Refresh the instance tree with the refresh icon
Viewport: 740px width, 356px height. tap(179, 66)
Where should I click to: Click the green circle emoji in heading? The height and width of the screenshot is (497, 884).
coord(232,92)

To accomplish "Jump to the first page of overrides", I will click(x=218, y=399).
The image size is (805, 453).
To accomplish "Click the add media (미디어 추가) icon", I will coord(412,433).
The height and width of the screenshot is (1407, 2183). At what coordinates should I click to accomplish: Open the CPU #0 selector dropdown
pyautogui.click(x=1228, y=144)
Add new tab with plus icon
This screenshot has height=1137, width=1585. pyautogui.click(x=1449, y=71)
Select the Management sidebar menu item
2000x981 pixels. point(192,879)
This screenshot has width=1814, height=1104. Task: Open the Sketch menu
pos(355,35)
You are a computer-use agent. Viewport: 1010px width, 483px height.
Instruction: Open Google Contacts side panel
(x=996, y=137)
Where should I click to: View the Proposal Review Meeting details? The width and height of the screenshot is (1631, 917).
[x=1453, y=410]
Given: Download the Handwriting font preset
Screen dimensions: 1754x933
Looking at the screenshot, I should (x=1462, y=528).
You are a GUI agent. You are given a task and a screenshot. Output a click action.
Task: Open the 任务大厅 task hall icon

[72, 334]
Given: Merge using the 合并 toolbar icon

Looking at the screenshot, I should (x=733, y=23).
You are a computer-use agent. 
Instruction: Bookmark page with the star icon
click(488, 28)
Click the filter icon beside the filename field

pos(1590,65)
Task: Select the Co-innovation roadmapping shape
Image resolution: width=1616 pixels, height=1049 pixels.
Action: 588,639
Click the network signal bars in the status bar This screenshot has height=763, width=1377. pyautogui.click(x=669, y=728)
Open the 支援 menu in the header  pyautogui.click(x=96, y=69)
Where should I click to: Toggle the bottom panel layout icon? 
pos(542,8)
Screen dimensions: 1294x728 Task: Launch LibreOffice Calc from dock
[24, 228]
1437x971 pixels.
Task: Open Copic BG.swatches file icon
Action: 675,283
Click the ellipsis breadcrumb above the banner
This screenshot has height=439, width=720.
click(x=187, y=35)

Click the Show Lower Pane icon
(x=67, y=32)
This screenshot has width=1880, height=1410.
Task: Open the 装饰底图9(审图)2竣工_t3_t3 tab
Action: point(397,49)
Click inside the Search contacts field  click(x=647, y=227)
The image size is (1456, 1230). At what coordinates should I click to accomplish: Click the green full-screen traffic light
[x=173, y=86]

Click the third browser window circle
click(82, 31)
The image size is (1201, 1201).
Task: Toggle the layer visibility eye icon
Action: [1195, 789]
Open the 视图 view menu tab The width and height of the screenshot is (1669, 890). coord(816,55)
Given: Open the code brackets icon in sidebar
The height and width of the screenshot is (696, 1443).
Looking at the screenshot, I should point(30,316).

## Exercise instructions
Go through the entries and report every line with the string "agent".

## Answer area
You are a computer-use agent. Viewport: 1010px width, 483px height.
You are a GUI agent. You are given a task and a screenshot. Output a click action.
You are a computer-use agent. 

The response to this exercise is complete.